### Records for the task
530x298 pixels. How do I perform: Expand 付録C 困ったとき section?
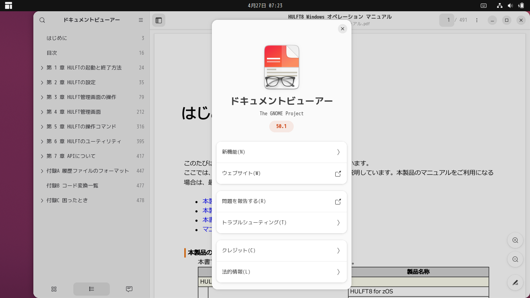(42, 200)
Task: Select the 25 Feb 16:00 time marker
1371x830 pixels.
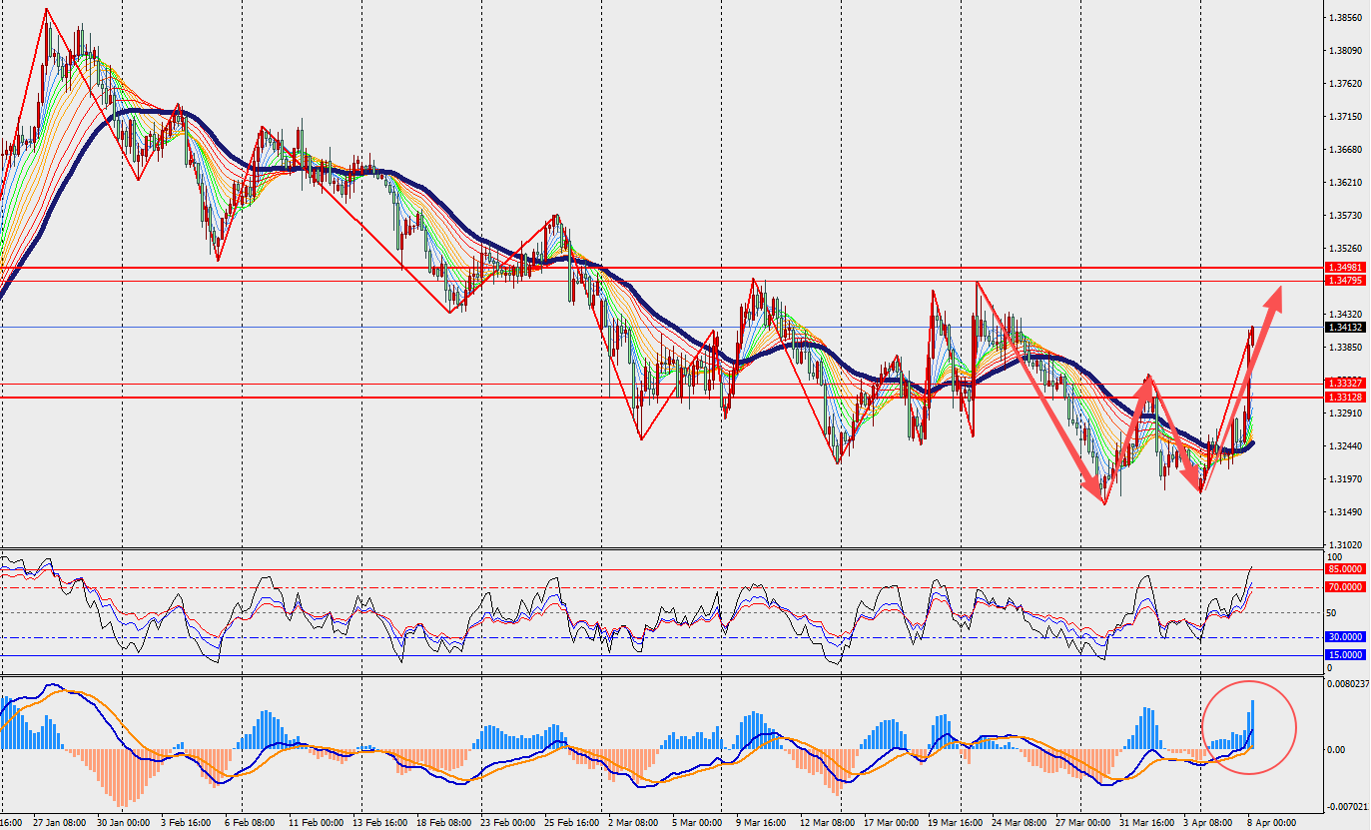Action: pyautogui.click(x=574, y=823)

* * *

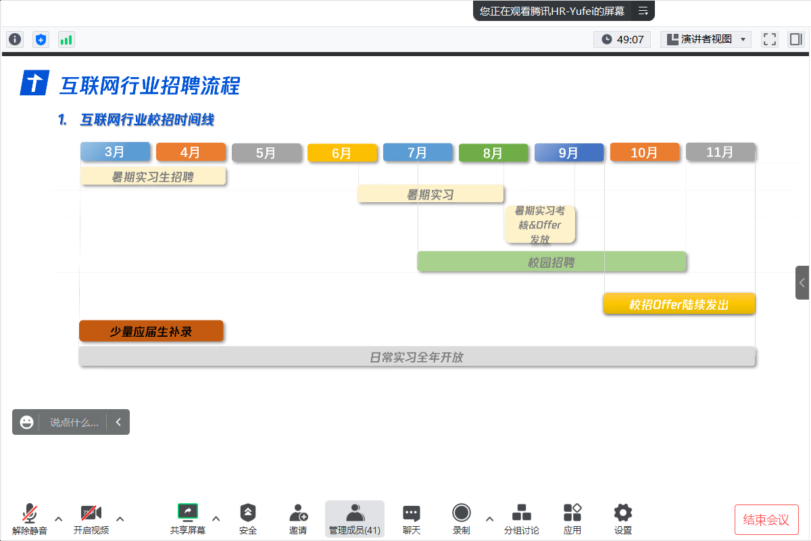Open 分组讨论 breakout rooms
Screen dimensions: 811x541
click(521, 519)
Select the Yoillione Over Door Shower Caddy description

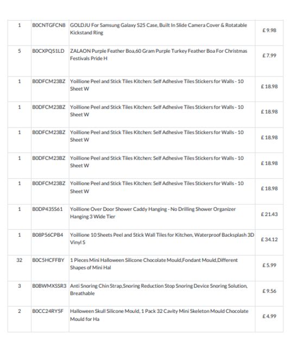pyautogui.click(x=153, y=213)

### Given instruction
Turn the rows above into a JSON list of strings, one string per line, starting with the line that contains "Task: Select the 25 Feb 16:00 time marker" and going on through the line that contains "Action: pyautogui.click(x=574, y=823)", with blank lines dropped. Leave the pictures out of your answer.

### Answer to this exercise
[
  "Task: Select the 25 Feb 16:00 time marker",
  "1371x830 pixels.",
  "Action: pyautogui.click(x=574, y=823)"
]